(Material for the task)

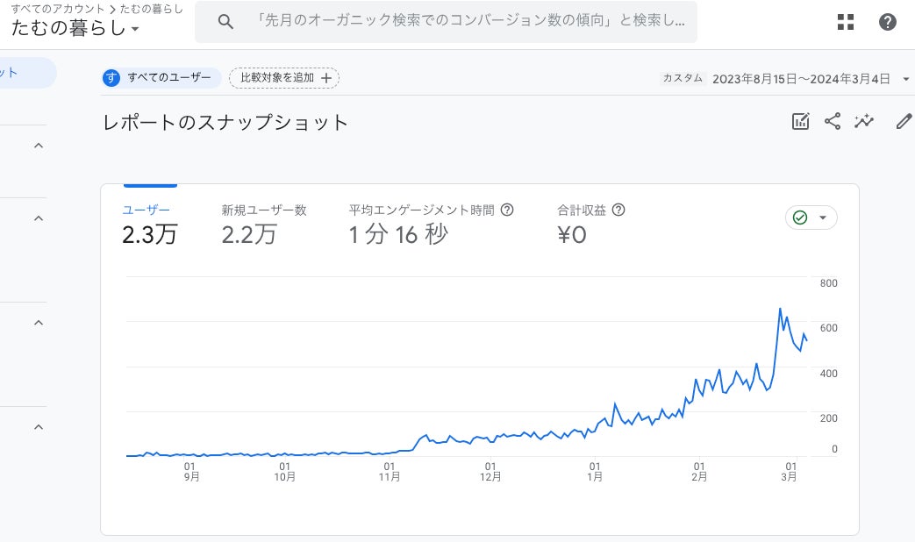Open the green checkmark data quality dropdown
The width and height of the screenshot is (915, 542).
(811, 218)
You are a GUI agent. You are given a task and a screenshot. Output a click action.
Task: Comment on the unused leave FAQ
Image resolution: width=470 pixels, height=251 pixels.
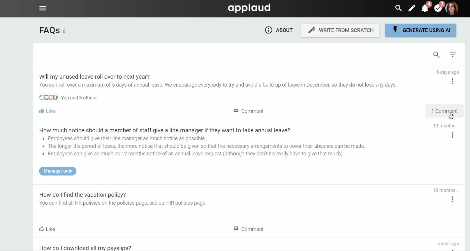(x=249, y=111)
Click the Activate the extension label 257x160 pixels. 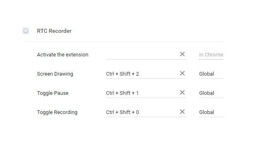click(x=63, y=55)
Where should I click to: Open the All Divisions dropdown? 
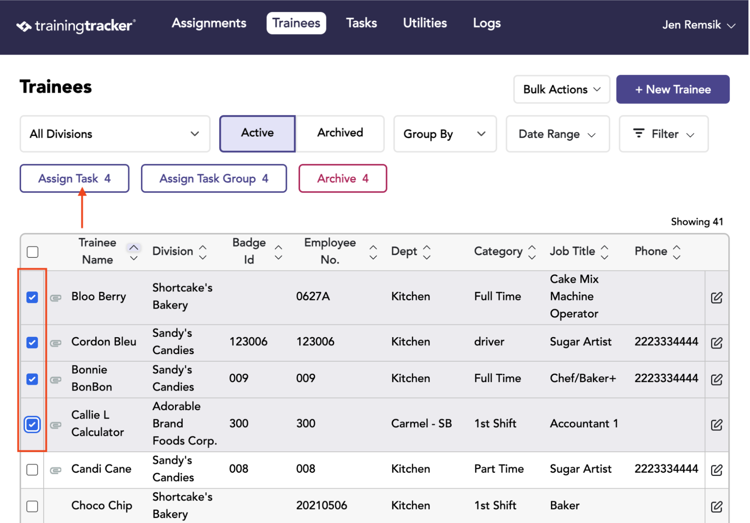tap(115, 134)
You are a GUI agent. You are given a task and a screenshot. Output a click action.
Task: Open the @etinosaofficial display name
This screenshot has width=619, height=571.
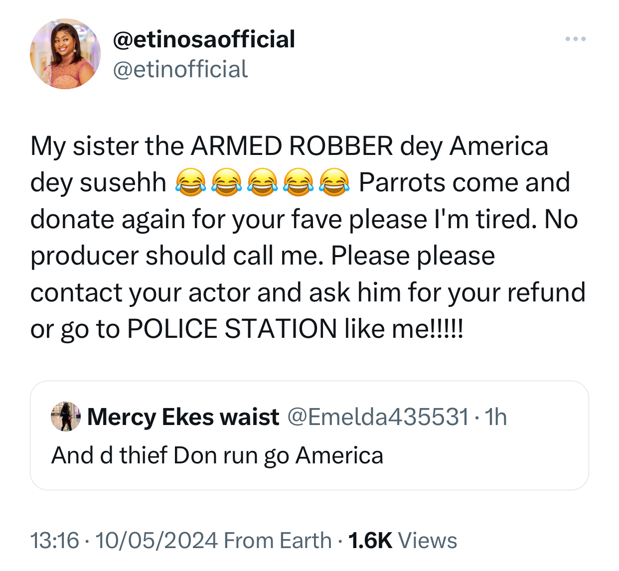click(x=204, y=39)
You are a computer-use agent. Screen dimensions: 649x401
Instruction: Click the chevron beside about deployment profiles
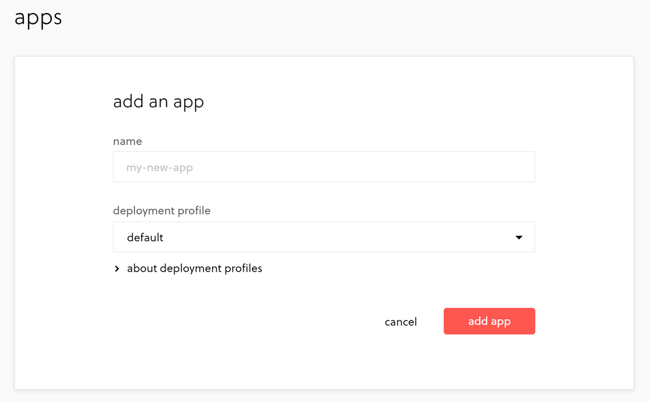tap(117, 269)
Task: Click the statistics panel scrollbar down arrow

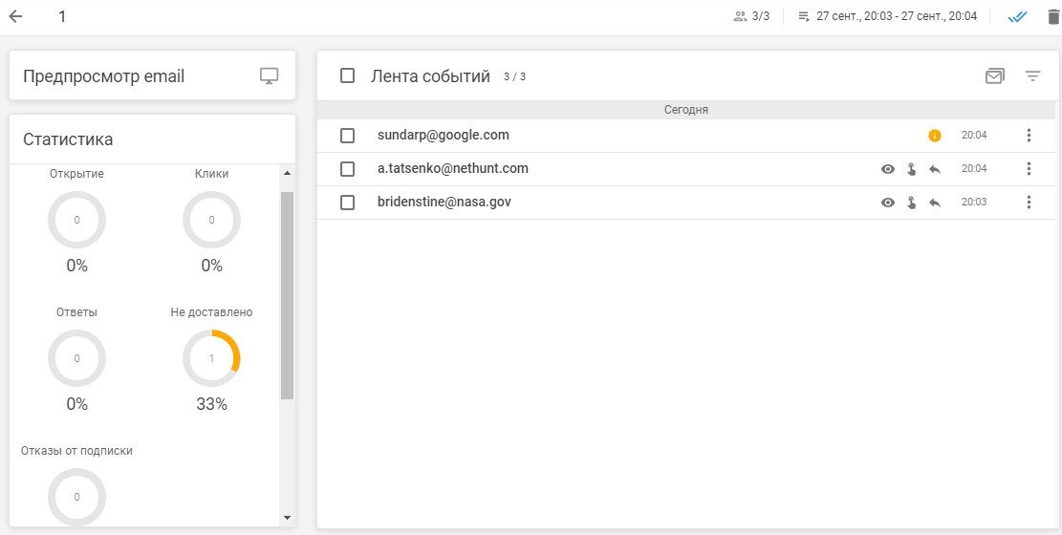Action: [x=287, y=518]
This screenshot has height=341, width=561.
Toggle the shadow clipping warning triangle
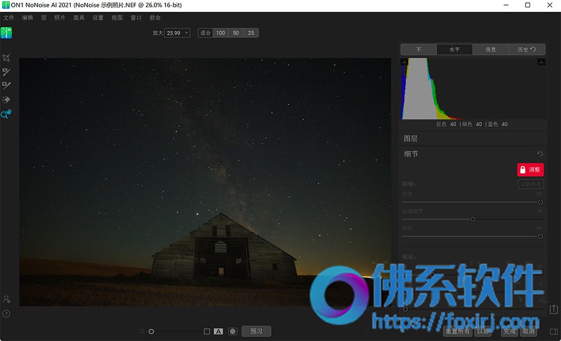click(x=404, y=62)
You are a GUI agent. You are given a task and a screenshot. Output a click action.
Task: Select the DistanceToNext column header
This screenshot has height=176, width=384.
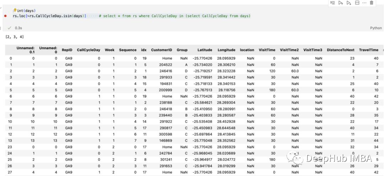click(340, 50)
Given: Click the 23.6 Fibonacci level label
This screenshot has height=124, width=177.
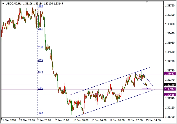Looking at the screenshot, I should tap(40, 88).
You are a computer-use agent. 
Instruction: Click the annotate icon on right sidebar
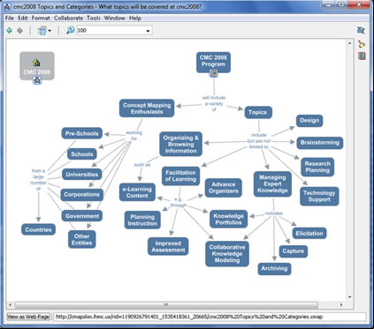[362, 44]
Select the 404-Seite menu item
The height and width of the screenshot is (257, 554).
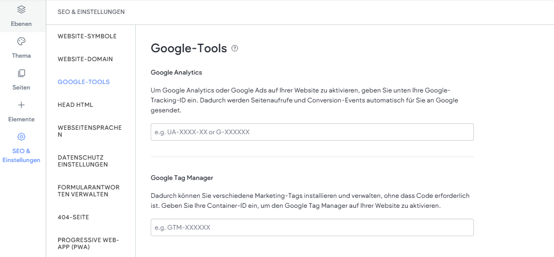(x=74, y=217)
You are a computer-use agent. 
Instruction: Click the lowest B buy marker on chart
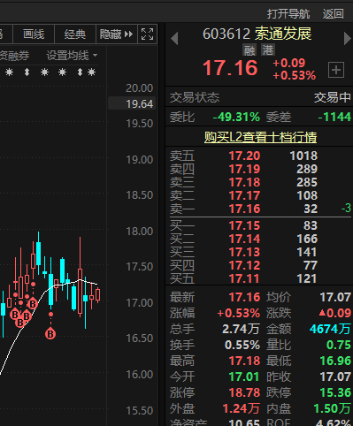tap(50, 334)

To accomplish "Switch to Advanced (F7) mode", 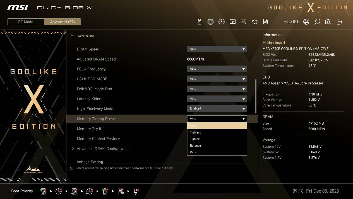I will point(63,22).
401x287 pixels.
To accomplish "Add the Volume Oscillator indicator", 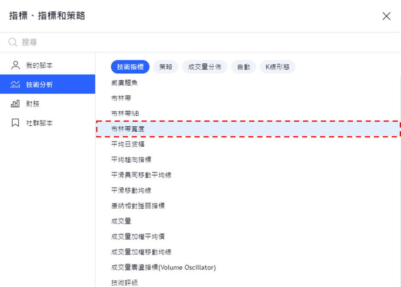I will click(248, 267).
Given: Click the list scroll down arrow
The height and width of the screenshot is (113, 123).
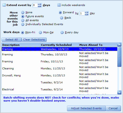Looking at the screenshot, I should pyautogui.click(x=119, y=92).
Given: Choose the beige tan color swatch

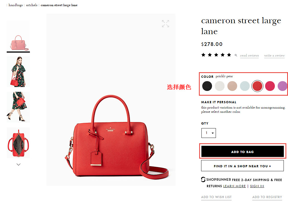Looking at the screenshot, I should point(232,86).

(End Material for the task)

• **Instructions for the task**:
Exactly the lines above from the one that contains "Task: Select the DistanceToNext column header" down to the one that contains "Select the 404-Seite menu item" are to be output, both ends kept and pictures omitted.

• **Response to the task**:
Task: Select the DistanceToNext column header
This screenshot has height=176, width=384.
click(340, 50)
Given: Click the 23.6 Fibonacci level label
This screenshot has height=124, width=177.
Looking at the screenshot, I should tap(40, 88).
You are a computer-use agent. 
Instruction: Click the annotate icon on right sidebar
[362, 44]
Select the 404-Seite menu item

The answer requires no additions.